New Requirements for Copyright Safe Harbor
Wednesday, December 7, 2016

The federal Digital Millennium Copyright Act (“DMCA”) provides safe harbors from copyright infringement liability for online service providers that are engaged in specified activities and that meet certain eligibility requirements. A “service provider” is broadly defined as “an entity offering the transmission, routing, or providing of connections for digital online communications, between or among points specified by a user, of material of the user’s choosing, without modification to the content of the material as sent or received” and “a provider of online services or network access, or the operator of facilities therefore.” See 17 U.S.C. 512. This definition encompasses traditional Internet service providers as well as those businesses that provide a website that allows users to post or display material, which includes, for example, blogs, message boards, and photo uploads.

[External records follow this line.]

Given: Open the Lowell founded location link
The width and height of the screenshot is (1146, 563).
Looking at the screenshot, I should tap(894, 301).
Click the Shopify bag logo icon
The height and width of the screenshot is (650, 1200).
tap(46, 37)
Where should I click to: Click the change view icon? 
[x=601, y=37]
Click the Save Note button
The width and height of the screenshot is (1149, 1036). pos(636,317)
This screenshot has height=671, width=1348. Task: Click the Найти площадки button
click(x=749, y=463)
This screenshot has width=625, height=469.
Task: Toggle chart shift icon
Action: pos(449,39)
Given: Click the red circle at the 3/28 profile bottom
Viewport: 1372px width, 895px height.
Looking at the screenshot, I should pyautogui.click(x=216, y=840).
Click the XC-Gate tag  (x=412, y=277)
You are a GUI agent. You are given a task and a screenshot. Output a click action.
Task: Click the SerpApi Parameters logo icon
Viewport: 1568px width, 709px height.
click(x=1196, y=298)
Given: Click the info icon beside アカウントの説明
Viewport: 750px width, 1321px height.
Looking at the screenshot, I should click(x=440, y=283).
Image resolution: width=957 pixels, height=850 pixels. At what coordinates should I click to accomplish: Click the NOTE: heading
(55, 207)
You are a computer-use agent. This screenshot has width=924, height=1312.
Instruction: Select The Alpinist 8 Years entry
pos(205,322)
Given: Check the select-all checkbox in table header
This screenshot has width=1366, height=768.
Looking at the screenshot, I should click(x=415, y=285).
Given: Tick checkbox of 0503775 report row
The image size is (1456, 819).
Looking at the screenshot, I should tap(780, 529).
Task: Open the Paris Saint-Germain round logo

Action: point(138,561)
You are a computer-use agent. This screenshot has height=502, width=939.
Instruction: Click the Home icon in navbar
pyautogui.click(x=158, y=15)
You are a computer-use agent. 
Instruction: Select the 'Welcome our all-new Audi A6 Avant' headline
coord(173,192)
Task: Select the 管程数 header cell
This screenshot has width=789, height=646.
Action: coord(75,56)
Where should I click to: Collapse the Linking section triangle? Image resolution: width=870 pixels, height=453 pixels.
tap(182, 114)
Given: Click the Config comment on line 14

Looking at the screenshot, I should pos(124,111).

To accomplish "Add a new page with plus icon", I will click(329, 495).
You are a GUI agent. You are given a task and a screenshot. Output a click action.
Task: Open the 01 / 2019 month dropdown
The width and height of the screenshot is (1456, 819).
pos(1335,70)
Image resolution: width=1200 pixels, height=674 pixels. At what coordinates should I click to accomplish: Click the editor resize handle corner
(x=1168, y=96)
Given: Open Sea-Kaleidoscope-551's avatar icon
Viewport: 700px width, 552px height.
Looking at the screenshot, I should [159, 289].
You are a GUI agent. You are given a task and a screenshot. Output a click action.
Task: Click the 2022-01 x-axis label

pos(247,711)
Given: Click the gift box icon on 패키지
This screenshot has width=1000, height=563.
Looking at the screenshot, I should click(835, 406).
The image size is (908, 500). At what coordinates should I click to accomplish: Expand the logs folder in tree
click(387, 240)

To be eligible for safe harbor protection, a service provider must designate an agent to receive notifications of claimed copyright infringement by making contact information for the agent available to the public on the website, and providing such information to the U.S. Copyright Office. The Copyright Office, in turn, is required to maintain a “current directory” of agents that have been designated by online service providers.

Since the DMCA's enactment in 1998, online service providers have designated agents with the Copyright Office using a paper form, and the Office has made scanned copies of these filings available to the public by posting them on the Office's website. This paper-based system, however, has proven inefficient and expensive for service providers and the Copyright Office.

The Copyright Office has now announced that, effective as of December 1, 2016, all service providers (including those that have already filed designations with the Copyright Office) must electronically register an agent to receive notices of copyright infringement under the DMCA. The electronic filing system will replace the current paper-based system, and the Copyright Office will not accept paper filings after December 1, 2016. Service providers have until December 31, 2017 to re-register electronically, otherwise they will be disqualified from the DMCA’s safe harbor protection.